Der Kandidat der bisher regierenden Fortschrittspartei ist neuer Präsident Taiwans. Damit dürfte sich am Verhältnis zu China wenig verbessern. Eingebüsst hat die Partei allerdings an anderer Stelle, was ihre Arbeit erschweren wird.

Nach dem Wahlsieg William Lais von der in China kritisch beäugten Demokratischen Fortschrittspartei (DPP) in Taiwan haben westliche Staaten gratuliert – aus Peking kamen indes scharfe Töne. Das taiwanische Volk habe mit der Wahl einmal mehr die Stärke seines robusten demokratischen Systems und seines Wahlprozesses unter Beweis gestellt, teilte das US-Aussenministerium in Washington mit. Man freue sich, die langjährigen inoffiziellen Beziehungen im Einklang mit der Ein-China-Politik zu fördern.

Präsident Joe Biden unterstrich, dass die USA eine Unabhängigkeit Taiwans nicht unterstützten. Die sogenannte Taiwan-Frage, sorgt immer wieder für Verstimmungen zwischen den USA, die ein Verbündeter der Insel sind, und China, das Taiwan zu seinem Territorium zählt.

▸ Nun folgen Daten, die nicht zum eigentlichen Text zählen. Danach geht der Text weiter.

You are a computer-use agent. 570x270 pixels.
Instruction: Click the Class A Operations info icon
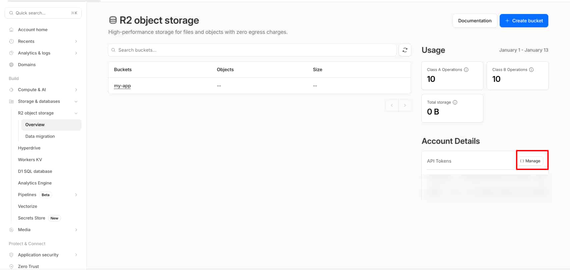point(466,70)
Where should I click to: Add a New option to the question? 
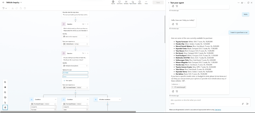(x=68, y=80)
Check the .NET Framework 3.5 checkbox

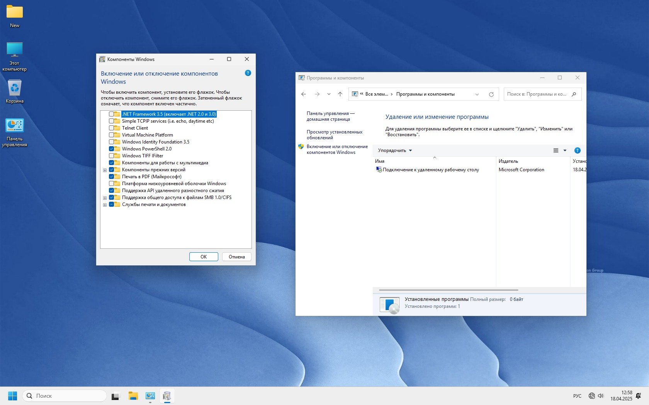coord(111,114)
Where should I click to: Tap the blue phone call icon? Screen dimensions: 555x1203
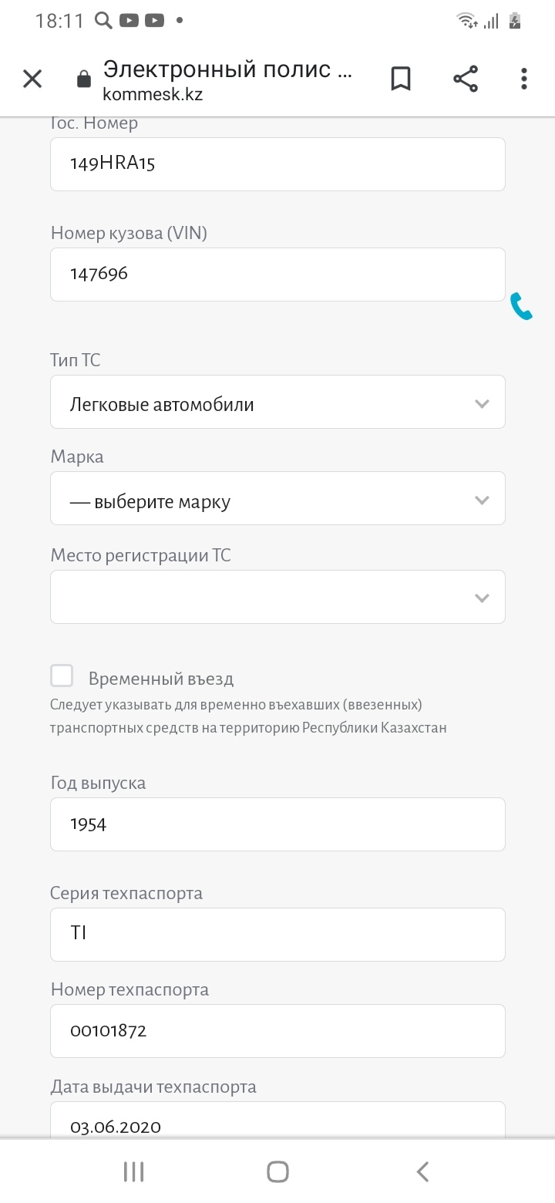tap(521, 306)
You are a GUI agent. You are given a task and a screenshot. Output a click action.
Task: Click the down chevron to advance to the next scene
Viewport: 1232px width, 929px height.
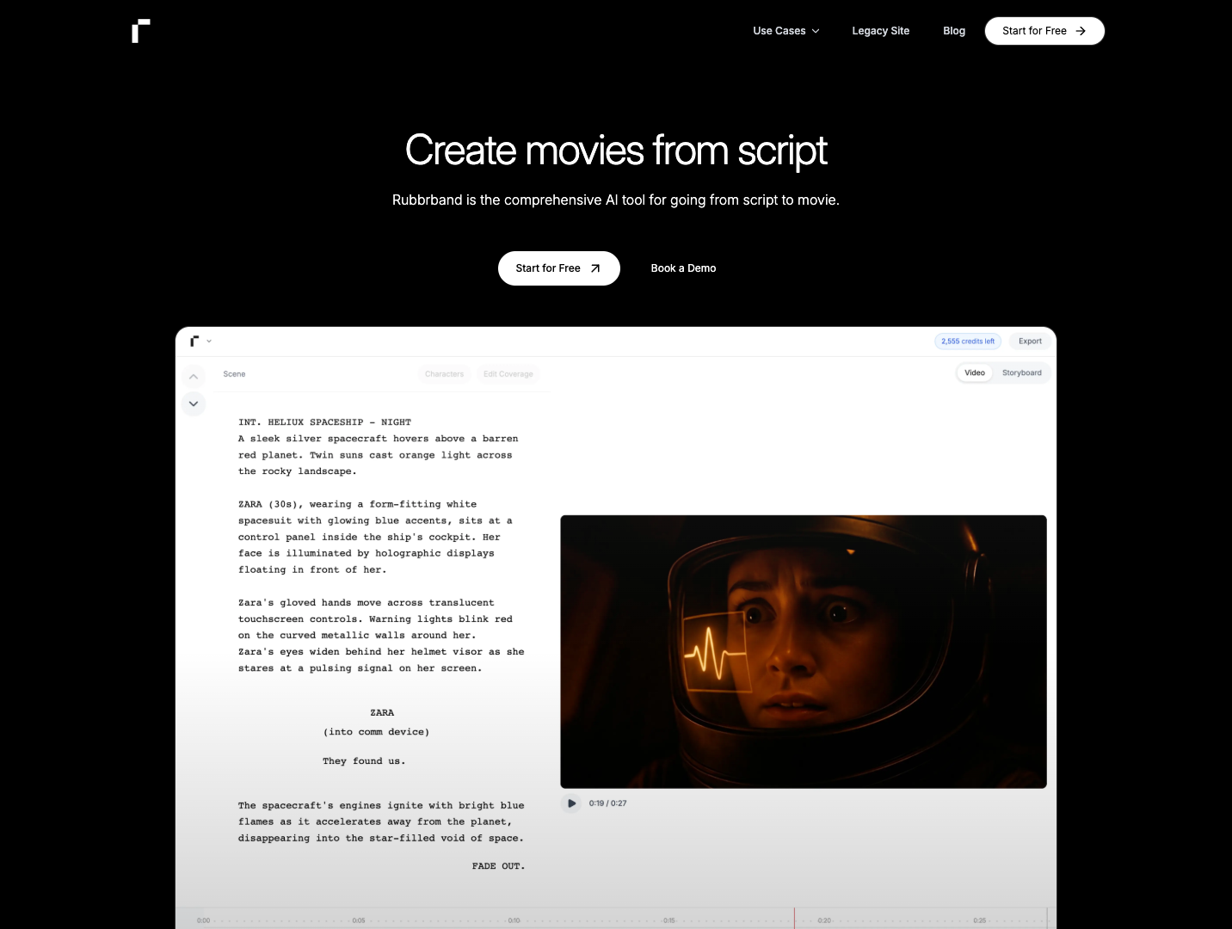(x=193, y=403)
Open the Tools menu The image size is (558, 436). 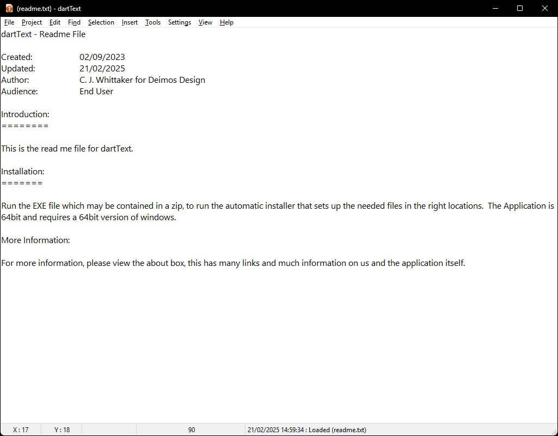click(152, 22)
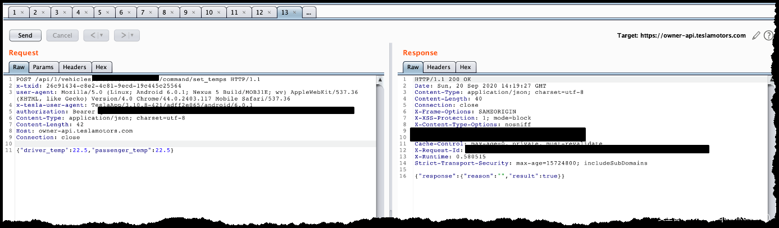Expand the forward history dropdown arrow
779x228 pixels.
[132, 35]
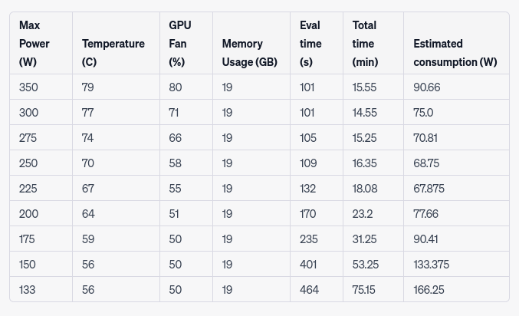Click the Memory Usage (GB) header
519x316 pixels.
(249, 53)
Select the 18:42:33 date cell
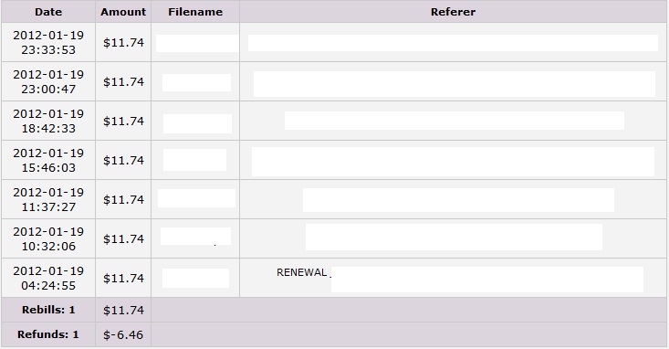Screen dimensions: 669x349 pyautogui.click(x=48, y=121)
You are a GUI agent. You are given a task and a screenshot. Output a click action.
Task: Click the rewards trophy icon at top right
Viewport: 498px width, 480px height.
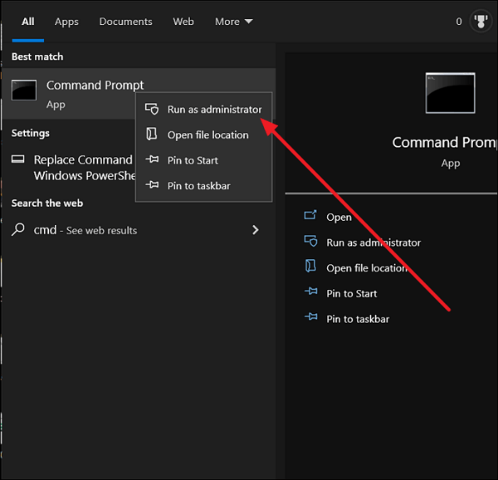[x=480, y=22]
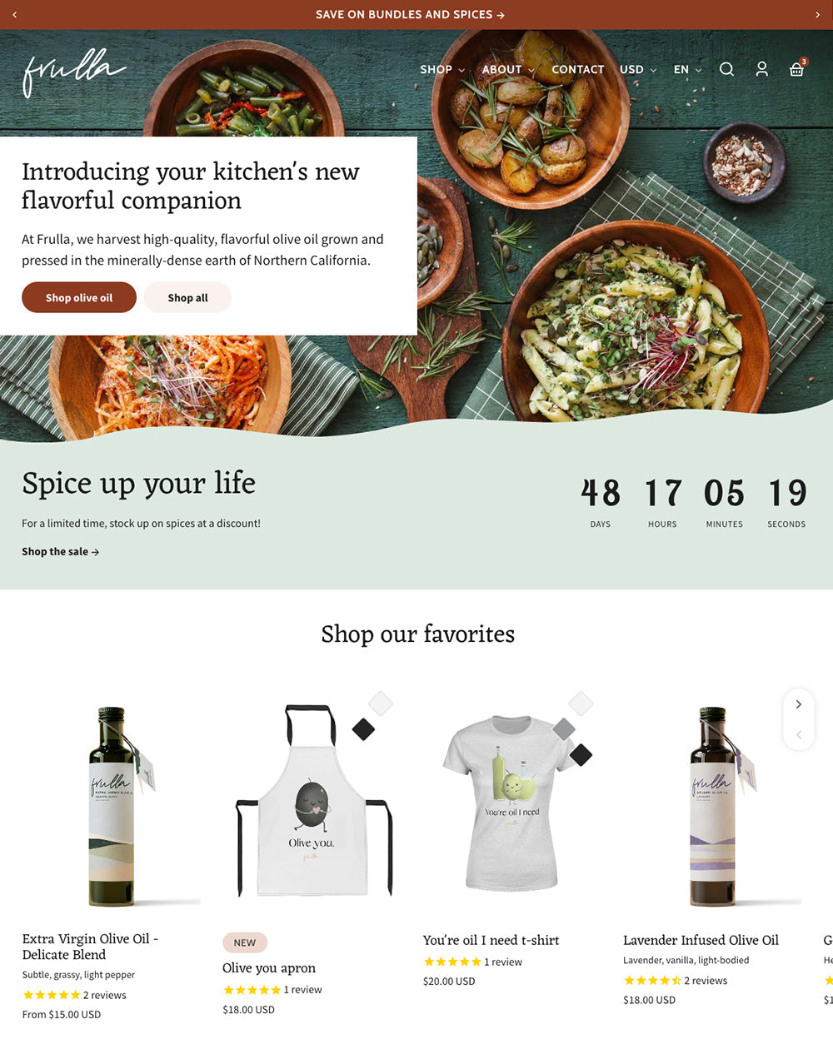The height and width of the screenshot is (1039, 833).
Task: Open the EN language selector
Action: pos(687,70)
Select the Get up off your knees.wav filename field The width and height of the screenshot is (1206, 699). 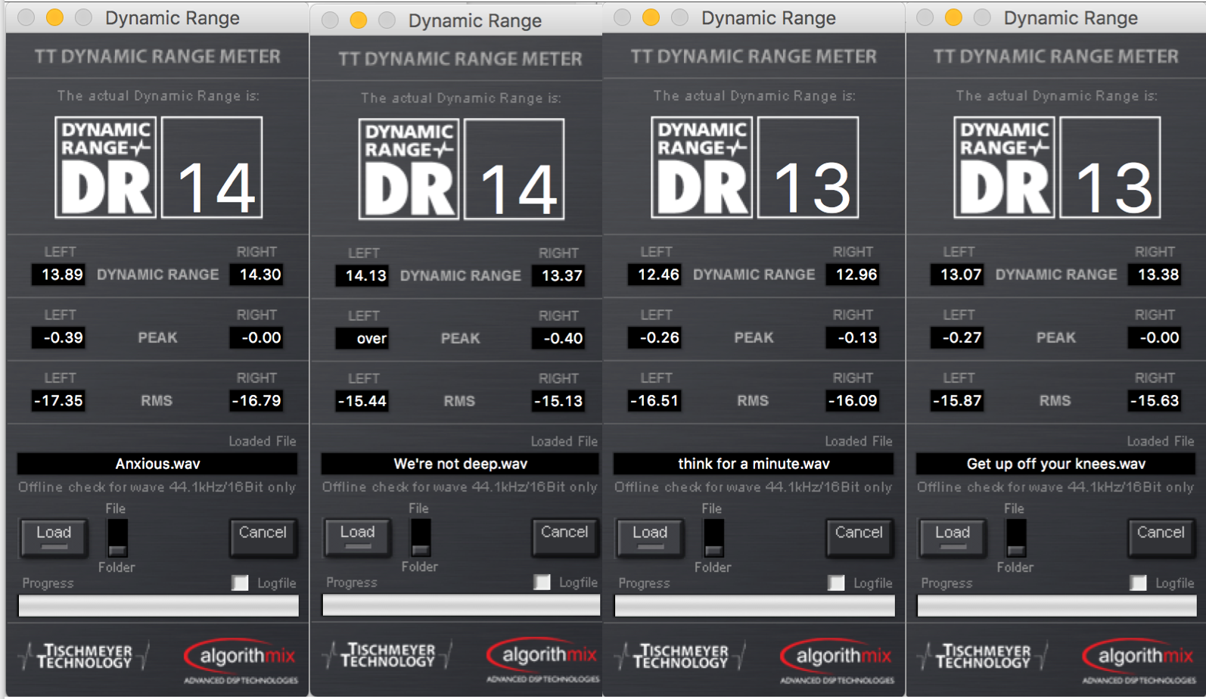pyautogui.click(x=1055, y=464)
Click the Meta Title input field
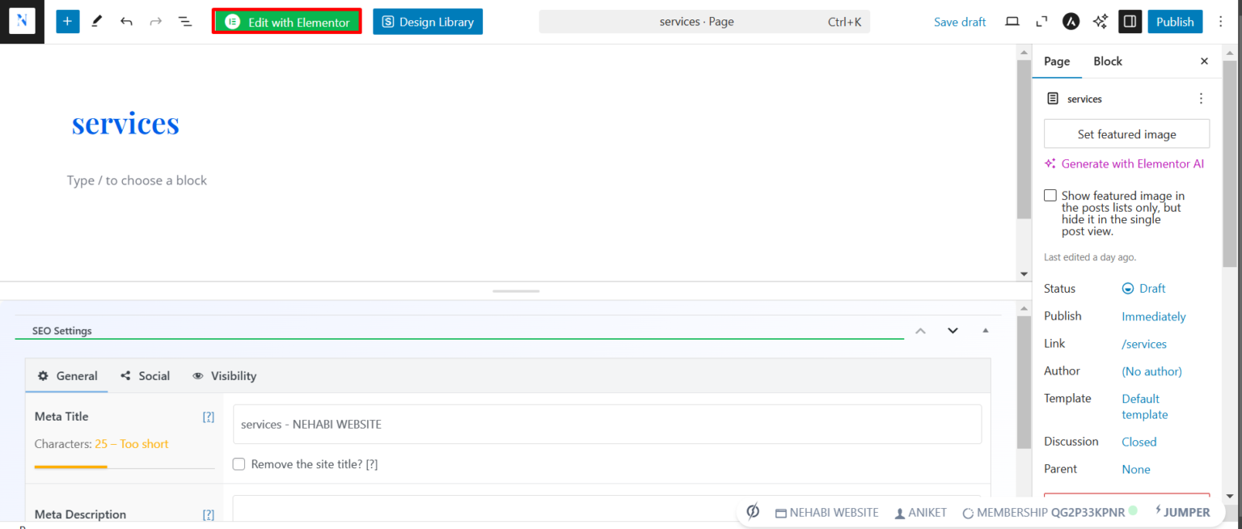The image size is (1242, 529). pos(607,424)
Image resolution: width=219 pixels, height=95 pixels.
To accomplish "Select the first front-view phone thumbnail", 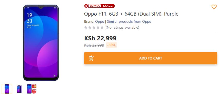I will tap(7, 89).
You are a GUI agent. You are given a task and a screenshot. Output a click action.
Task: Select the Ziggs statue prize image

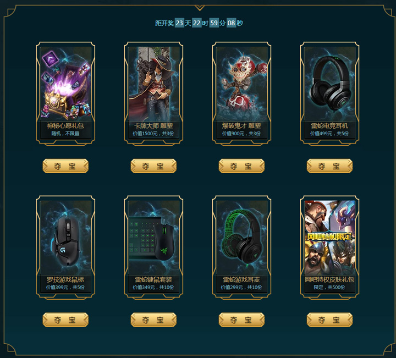pos(241,84)
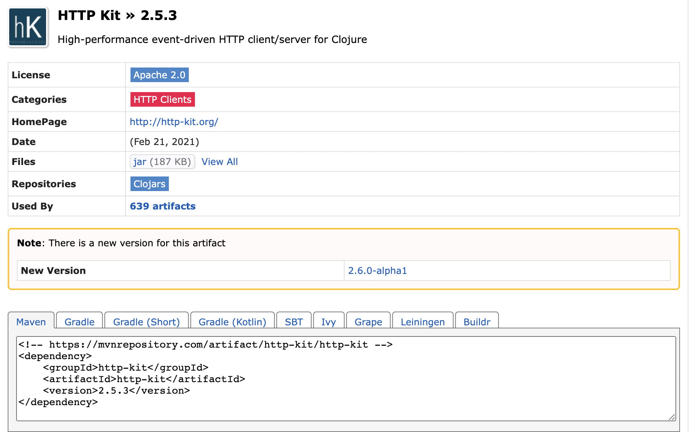Click the HTTP Kit hK logo
Screen dimensions: 690x432
click(x=28, y=27)
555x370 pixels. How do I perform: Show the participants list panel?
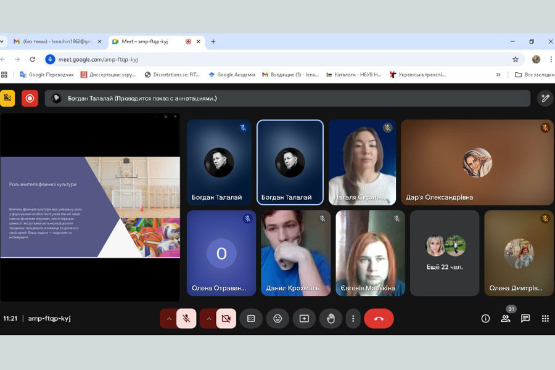tap(506, 318)
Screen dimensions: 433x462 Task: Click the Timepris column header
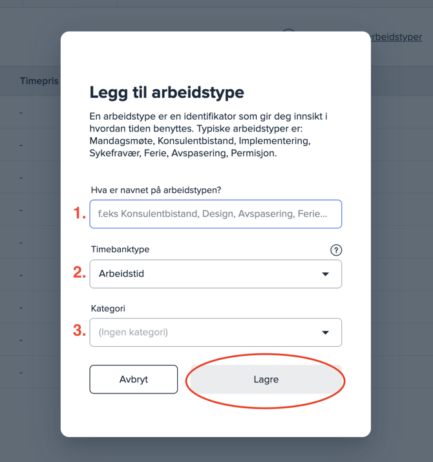point(39,81)
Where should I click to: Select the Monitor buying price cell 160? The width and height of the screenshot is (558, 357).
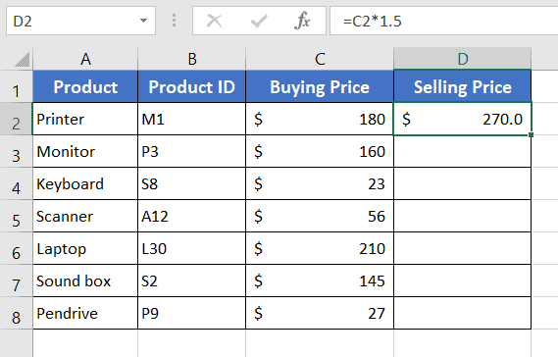[x=320, y=151]
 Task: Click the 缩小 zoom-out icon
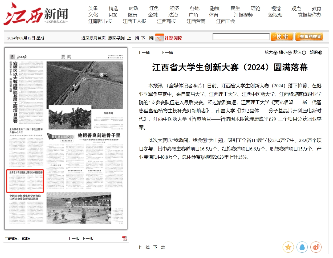click(x=290, y=52)
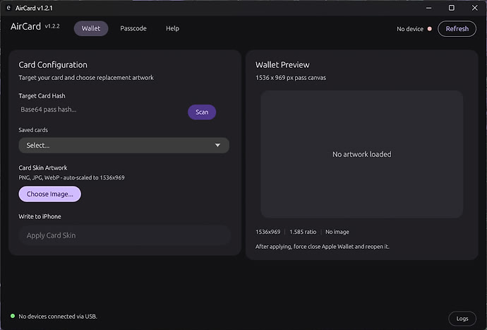The width and height of the screenshot is (487, 330).
Task: Open the Passcode tab
Action: (133, 28)
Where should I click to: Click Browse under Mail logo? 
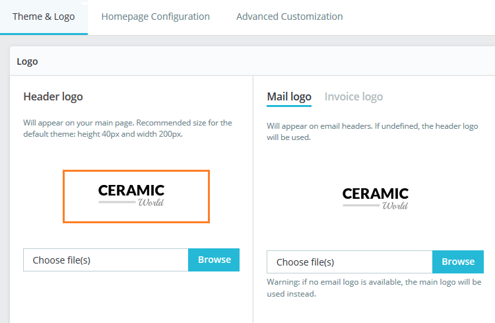(x=458, y=262)
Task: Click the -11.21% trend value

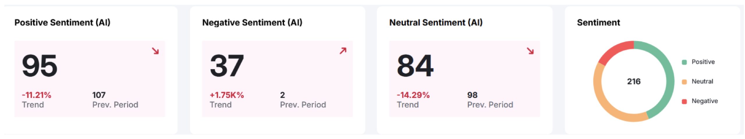Action: 37,95
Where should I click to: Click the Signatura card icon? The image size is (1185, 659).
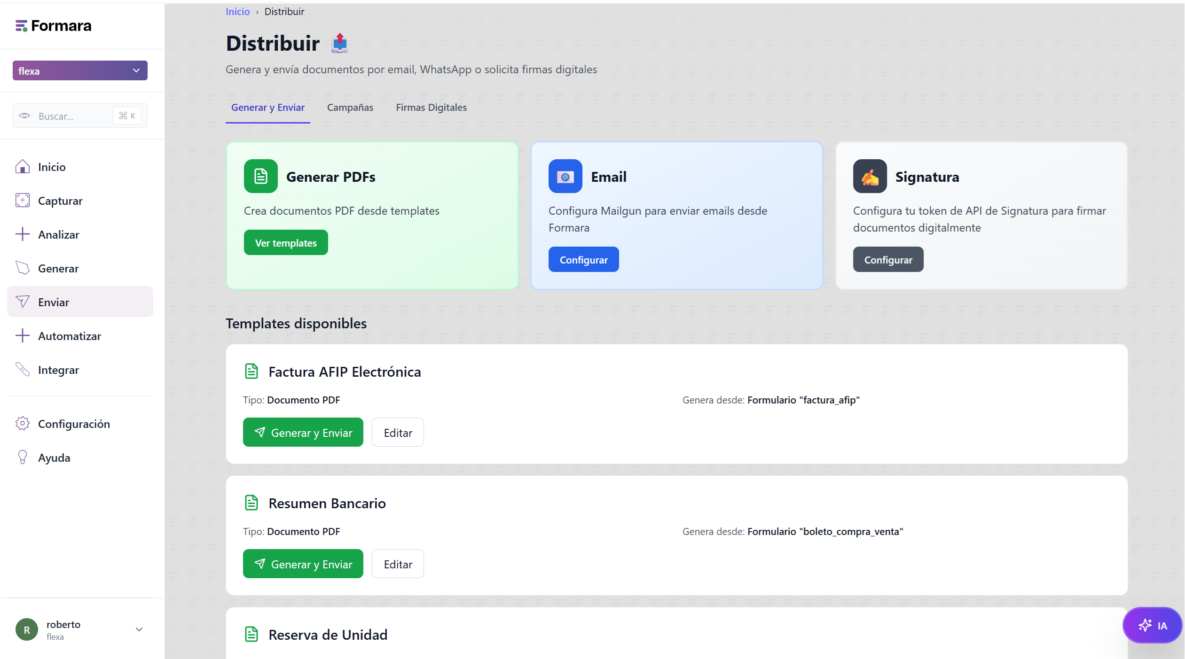tap(870, 176)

Lai holte bei der Präsidentenwahl am Samstag 40,05 Prozent der Stimmen. Die Beteiligung war mit 72 Prozent nur geringfügig niedriger als 2020. Lais engster Verfolger Hou Yu-ih von der chinafreundlichen Kuomintang erhielt 33,49 Prozent Zustimmung. Der Kandidat der populistischen Taiwanischen Volkspartei, Ko Wen-je, kam auf 26,46 Prozent. Die Menschen in dem Inselstaat mit mehr als 23 Millionen Einwohnern stimmten damit im Hinblick auf die Politik zu China für eine Fortsetzung.

Lais Partei steht für eine Unabhängigkeit Taiwans, obwohl der 64-Jährige diese nach eigenen Worten nicht offiziell erklären will. Unter seiner Vorgängerin Tsai Ing-wen, die nach zwei Amtszeiten nicht mehr antreten durfte, stiegen deshalb die Spannungen in der Taiwanstrasse, der Meerenge zwischen China und Taiwan.

China mit Wahlergebnis unzufrieden

Peking brach 2016 den Kontakt zu Taipeh ab. Die Kommunistische Partei argumentiert historisch, dass Taiwan zu China gehört, obwohl sie die Insel bislang nie regierte und dort seit Jahrzehnten eine unabhängige, demokratisch gewählte Regierung sitzt. Der DPP wirft sie immer wieder Separatismus vor. China will eine «Wiedervereinigung» und diese notfalls militärisch herbeiführen. Ein Krieg in der für die internationale Schifffahrt wichtigen Taiwanstrasse würde jedoch den Welthandel sehr hart treffen und könnte die USA involvieren.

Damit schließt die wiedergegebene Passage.